Many scientists believe that reversals are an inherent aspect of the dynamo theory of how the geomagnetic field is generated. In computer simulations, it is observed that magnetic field lines can sometimes become tangled and disorganized through the chaotic motions of liquid metal in the Earth's core.
In some simulations, this leads to an instability in which the magnetic field spontaneously flips over into the opposite orientation. This scenario is supported by observations of the solar magnetic field, which undergoes spontaneous reversals every 9-12 years. However, with the sun it is observed that the solar magnetic intensity greatly increases during a reversal, whereas all reversals on Earth seem to occur during periods of low field strength.
Present computational methods have used very strong simplifications in order to produce models that run to acceptable time scales for research programs.
Others believe that geomagnetic reversals are not spontaneous processes but rather are triggered by external events which directly disrupt the flow in the Earth's core. Such processes may include the arrival of continental slabs carried down into the mantle by the action of plate tectonics at subduction zones, the initiation of new mantle plumes from the core-mantle boundary, and possibly mantle-core shear forces resulting from very large impact events. Supporters of this theory hold that any of these events could lead to a large scale disruption of the dynamo, effectively turning off the geomagnetic field. Because the magnetic field is stable in either the present North-South orientation or a reversed orientation, they propose that when the field recovers from such a disruption it spontaneously chooses one state or the other, such that a recovery is seen as a reversal in about half of all cases.

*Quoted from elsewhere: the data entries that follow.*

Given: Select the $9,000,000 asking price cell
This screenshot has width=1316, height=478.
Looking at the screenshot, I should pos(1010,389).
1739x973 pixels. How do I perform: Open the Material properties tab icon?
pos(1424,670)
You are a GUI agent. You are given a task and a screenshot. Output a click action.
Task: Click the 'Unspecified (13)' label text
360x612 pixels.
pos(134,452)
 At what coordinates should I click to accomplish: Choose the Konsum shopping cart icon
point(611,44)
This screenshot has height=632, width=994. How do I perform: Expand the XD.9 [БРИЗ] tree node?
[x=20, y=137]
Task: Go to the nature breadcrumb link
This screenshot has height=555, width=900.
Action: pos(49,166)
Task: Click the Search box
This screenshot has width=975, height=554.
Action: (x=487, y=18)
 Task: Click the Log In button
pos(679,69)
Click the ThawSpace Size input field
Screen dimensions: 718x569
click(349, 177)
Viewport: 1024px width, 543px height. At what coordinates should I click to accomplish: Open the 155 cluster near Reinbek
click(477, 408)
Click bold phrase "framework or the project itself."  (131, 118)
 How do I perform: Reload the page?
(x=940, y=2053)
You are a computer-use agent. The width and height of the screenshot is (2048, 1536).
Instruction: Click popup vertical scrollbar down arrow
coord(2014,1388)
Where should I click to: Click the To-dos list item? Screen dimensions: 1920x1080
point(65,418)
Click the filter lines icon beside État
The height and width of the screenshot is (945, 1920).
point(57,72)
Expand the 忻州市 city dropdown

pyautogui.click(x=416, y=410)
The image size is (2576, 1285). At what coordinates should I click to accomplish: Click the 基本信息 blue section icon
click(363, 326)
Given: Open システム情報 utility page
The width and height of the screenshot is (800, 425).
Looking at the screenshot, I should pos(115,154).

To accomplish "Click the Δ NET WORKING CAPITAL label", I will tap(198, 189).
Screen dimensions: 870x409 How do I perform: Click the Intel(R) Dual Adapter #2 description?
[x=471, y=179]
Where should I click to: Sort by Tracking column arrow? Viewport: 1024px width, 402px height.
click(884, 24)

Brief disruptions which do not result in reversal are also known and are called geomagnetic excursions.
Is Anything Starting?
In 1998, NASA noticed a large change in the Earth's magnetic field. This may be the beginning of the Magnetic Pole Reversal. But what lead time do we have before it flips?
There is also magnetic anomalies in the south Atlantic that suggest a big change in the Earth's magnetic field.